▶ _Exercise objective_: Set down word for word the part of the listing that opens with its first line and closes with the line containing "tap(24, 18)", including both of those lines.

········

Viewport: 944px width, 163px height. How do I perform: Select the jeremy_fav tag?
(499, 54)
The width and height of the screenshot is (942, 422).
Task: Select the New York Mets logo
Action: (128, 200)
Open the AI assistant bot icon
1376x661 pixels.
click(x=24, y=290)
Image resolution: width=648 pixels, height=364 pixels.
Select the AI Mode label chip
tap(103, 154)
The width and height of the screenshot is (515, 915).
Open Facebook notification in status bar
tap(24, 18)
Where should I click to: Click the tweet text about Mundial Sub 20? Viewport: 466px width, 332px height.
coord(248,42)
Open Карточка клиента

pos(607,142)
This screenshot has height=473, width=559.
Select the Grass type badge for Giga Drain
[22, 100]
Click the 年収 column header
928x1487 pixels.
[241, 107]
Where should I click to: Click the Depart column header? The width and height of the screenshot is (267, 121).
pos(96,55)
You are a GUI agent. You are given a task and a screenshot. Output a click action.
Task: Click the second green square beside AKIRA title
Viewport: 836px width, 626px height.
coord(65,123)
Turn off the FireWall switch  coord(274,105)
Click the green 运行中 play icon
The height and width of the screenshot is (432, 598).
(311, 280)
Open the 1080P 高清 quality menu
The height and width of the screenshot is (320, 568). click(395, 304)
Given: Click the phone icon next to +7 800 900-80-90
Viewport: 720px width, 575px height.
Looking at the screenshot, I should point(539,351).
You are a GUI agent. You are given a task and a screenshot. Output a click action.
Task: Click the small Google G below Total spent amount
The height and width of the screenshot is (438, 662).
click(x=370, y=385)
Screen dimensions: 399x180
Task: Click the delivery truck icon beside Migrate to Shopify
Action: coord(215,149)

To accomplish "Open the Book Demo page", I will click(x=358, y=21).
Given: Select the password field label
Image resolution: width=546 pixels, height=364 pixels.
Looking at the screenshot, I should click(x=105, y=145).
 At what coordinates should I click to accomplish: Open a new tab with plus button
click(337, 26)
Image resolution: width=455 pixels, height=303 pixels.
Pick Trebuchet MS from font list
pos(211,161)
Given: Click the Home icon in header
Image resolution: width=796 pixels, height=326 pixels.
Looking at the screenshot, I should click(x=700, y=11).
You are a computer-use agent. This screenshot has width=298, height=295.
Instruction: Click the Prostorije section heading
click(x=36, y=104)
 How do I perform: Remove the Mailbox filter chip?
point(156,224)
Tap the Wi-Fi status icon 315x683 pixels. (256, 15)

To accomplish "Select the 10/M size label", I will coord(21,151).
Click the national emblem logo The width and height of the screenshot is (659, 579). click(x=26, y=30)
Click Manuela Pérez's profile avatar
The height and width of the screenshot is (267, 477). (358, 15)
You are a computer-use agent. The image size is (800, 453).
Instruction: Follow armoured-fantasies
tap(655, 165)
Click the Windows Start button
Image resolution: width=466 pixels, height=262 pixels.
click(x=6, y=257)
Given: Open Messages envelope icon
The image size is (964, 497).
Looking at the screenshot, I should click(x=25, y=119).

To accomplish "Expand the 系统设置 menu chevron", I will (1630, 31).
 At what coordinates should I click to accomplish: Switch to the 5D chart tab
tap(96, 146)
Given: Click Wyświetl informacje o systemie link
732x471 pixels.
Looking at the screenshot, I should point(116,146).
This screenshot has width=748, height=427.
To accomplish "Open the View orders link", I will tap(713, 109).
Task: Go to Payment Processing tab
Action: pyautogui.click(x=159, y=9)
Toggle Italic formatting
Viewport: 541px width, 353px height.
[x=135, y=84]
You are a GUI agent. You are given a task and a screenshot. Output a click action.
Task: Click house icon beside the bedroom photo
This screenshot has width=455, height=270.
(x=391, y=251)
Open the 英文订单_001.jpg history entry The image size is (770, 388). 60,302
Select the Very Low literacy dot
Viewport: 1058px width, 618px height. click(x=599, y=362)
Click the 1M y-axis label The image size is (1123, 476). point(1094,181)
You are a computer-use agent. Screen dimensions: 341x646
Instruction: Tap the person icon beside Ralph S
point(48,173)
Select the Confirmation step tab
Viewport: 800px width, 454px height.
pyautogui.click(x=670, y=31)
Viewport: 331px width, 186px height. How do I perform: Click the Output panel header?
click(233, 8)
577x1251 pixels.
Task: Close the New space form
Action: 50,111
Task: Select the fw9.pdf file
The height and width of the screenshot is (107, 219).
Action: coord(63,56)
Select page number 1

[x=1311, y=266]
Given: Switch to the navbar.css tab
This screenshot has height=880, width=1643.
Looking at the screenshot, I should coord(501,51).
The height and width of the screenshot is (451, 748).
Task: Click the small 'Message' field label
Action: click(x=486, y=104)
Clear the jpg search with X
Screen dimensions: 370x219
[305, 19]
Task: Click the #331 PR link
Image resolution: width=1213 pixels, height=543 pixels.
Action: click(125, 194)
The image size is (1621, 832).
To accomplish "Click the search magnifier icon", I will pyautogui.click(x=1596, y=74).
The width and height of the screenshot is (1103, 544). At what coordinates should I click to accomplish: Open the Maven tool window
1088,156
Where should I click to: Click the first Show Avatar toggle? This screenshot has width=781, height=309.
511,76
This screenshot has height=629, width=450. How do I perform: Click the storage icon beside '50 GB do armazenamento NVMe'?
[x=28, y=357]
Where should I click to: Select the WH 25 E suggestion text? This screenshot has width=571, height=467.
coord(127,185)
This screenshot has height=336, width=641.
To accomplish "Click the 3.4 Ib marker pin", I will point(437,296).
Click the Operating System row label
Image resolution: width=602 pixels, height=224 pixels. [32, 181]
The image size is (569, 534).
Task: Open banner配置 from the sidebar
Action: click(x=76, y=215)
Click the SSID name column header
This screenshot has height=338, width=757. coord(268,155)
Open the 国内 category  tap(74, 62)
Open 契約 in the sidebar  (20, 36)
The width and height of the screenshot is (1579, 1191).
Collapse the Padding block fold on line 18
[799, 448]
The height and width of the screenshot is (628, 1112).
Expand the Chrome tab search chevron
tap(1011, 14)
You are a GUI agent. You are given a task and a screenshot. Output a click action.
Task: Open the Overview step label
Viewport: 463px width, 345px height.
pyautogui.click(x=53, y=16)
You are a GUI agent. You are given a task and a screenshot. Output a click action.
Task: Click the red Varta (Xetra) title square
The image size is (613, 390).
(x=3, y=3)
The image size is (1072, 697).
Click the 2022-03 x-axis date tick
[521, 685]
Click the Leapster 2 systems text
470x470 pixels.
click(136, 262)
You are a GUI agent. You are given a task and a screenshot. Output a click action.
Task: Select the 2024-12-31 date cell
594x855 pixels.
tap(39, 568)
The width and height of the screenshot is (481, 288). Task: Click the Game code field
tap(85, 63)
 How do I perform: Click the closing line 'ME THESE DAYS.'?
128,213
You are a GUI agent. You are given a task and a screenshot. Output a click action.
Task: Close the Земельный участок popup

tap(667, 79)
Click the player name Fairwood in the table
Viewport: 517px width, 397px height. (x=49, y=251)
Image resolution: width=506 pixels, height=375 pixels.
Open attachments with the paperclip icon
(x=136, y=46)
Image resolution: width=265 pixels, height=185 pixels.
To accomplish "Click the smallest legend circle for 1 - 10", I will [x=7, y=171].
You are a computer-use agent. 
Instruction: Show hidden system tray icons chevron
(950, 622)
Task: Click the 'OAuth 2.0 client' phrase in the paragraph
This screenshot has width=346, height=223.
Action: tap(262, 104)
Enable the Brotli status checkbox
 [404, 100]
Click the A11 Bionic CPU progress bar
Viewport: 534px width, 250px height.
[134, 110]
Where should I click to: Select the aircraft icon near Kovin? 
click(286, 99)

········

▶ _Complete response_:
Viewport: 944px width, 163px height. How do I perform: Select the jeremy_fav tag?
(499, 54)
The width and height of the screenshot is (942, 422).
Task: Select the New York Mets logo
Action: (128, 200)
Open the AI assistant bot icon
1376x661 pixels.
click(x=24, y=290)
Image resolution: width=648 pixels, height=364 pixels.
Select the AI Mode label chip
tap(103, 154)
The width and height of the screenshot is (515, 915).
Open Facebook notification in status bar
tap(24, 18)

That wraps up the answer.